EXERCISE OBJECTIVE
Copy the records below word for word, keeping every line as it stands.

RECORDS
○ ○ ○
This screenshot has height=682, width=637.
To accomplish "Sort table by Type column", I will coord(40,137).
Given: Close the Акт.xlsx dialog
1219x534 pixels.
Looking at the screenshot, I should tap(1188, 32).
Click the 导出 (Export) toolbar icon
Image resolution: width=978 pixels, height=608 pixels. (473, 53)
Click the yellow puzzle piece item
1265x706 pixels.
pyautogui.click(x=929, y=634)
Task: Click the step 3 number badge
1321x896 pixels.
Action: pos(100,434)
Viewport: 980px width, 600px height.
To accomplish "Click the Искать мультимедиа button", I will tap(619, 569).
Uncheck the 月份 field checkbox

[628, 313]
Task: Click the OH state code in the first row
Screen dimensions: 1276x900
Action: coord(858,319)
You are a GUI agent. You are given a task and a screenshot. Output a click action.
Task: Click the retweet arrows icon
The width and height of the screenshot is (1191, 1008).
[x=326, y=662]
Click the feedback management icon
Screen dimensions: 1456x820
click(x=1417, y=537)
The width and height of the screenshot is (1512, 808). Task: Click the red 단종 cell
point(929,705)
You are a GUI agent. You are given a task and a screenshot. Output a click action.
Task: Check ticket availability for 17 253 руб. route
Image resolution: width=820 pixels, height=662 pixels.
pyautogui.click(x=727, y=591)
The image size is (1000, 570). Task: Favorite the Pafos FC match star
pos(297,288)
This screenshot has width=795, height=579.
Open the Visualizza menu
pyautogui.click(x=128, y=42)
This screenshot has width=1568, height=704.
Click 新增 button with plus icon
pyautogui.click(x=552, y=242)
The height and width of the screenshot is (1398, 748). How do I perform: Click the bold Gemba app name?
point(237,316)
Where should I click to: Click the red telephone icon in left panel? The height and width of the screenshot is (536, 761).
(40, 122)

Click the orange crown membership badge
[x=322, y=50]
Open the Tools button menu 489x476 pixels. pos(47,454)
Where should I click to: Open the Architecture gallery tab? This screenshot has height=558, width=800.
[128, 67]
○ ○ ○
FULL RESPONSE
This screenshot has height=682, width=637.
To accomplish "Sort table by Type column", I will coord(40,137).
Given: Close the Акт.xlsx dialog
1219x534 pixels.
Looking at the screenshot, I should tap(1188, 32).
Click the 导出 (Export) toolbar icon
Image resolution: width=978 pixels, height=608 pixels. (473, 53)
Click the yellow puzzle piece item
1265x706 pixels.
pyautogui.click(x=929, y=634)
Task: Click the step 3 number badge
1321x896 pixels.
Action: pos(100,434)
Viewport: 980px width, 600px height.
To accomplish "Click the Искать мультимедиа button", I will tap(619, 569).
Uncheck the 月份 field checkbox

[628, 313]
Task: Click the OH state code in the first row
Screen dimensions: 1276x900
Action: coord(858,319)
You are a GUI agent. You are given a task and a screenshot. Output a click action.
Task: Click the retweet arrows icon
The width and height of the screenshot is (1191, 1008).
[x=326, y=662]
Click the feedback management icon
Screen dimensions: 1456x820
click(x=1417, y=537)
The width and height of the screenshot is (1512, 808). Task: Click the red 단종 cell
point(929,705)
You are a GUI agent. You are given a task and a screenshot. Output a click action.
Task: Check ticket availability for 17 253 руб. route
Image resolution: width=820 pixels, height=662 pixels.
pyautogui.click(x=727, y=591)
The image size is (1000, 570). Task: Favorite the Pafos FC match star
pos(297,288)
This screenshot has width=795, height=579.
Open the Visualizza menu
pyautogui.click(x=128, y=42)
This screenshot has width=1568, height=704.
Click 新增 button with plus icon
pyautogui.click(x=552, y=242)
The height and width of the screenshot is (1398, 748). How do I perform: Click the bold Gemba app name?
point(237,316)
Where should I click to: Click the red telephone icon in left panel? The height and width of the screenshot is (536, 761).
(40, 122)

Click the orange crown membership badge
[x=322, y=50]
Open the Tools button menu 489x476 pixels. pos(47,454)
Where should I click to: Open the Architecture gallery tab? This screenshot has height=558, width=800.
[128, 67]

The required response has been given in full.